In 1869 West Ogwell was purchased by Daniel Robert Scratton (1819-1902) of
Prittlewell Priory, Southend-on-Sea, and of Milton Hall, Prittlewell, both in Essex, a Justice of the Peace and Deputy Lieutenant of Devon. He and his wife Maria Thornton (1817-1901), 2nd daughter of James Thornton, were popular locally and supplied running water to the house and villages of West Ogwell and East Ogwell. He was a noted breeder of cattle and of pointer dogs.
In 1890 the estate of West Ogwell comprised almost 700 acres with a deer park. His obituary stated as follows:

"He made the place famous in the agricultural world, devoting to the farm he established there such personal care as if he had to make his living out of the land. He recognized to the full the duties and claims attaching to the possession of property.
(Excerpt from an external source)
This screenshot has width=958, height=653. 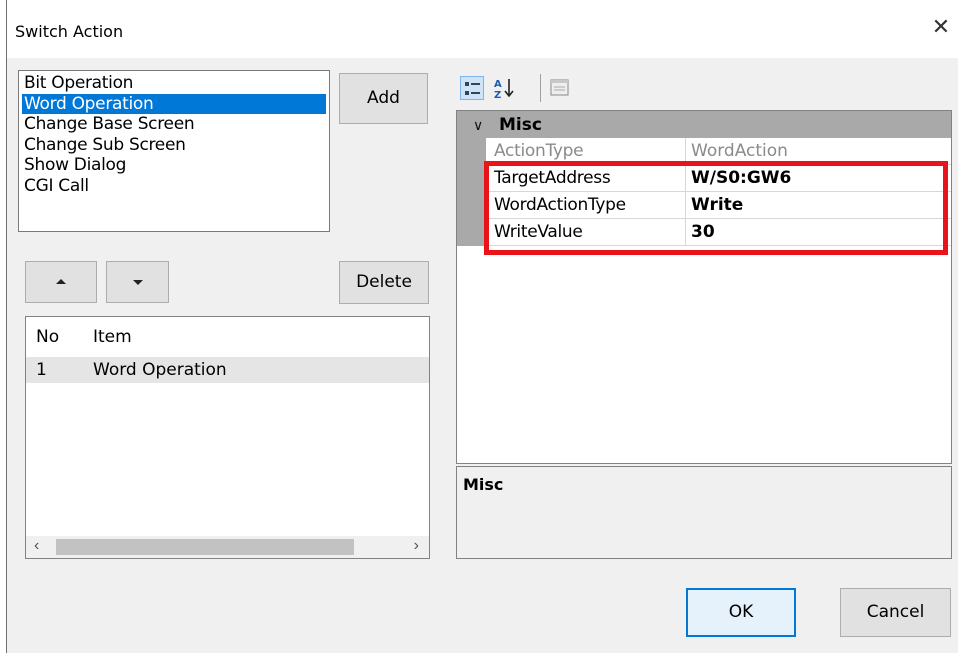 I want to click on action-item-change-base-screen: Change Base Screen, so click(x=176, y=124).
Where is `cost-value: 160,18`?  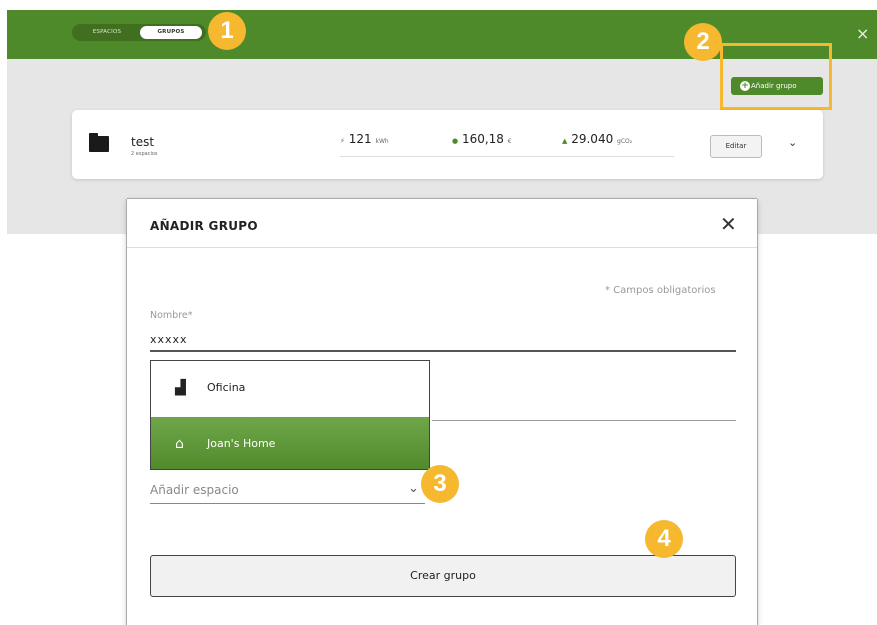
cost-value: 160,18 is located at coordinates (482, 139).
He built schools, founded a cottage hospital, gave at considerable cost a water-supply to Ogwell, lighted his parish church with acetylene gas, and also provided it with an organ, and when someone was wanted to blow it he undertook the work, saying, as he could not sing, he wanted to do something. He was a busy, active man, fond of work for its own sake. He had tried every kind of sport, he used to say but had found nothing so satisfying as work. He was Chairman of the Newton Abbot Board of Guardians for some time, Secretary of the Hospital at Newton Abbot, Honorary Clerk to the School Boards of Denbury and Ogwell, and Clerk to the Parish Councils of the same places".
The couple's inscribed gravestone is situated in the graveyard of West Ogwell Church beside the south chancel wall. On his death in 1902 West Ogwell House passed to his cousin Edward Joshua Blackburn Scratton (1854-1916), a lawyer, who sold it to the farmer resident next door at West Ogwell Barton, who used the manor house as a store for his farm produce.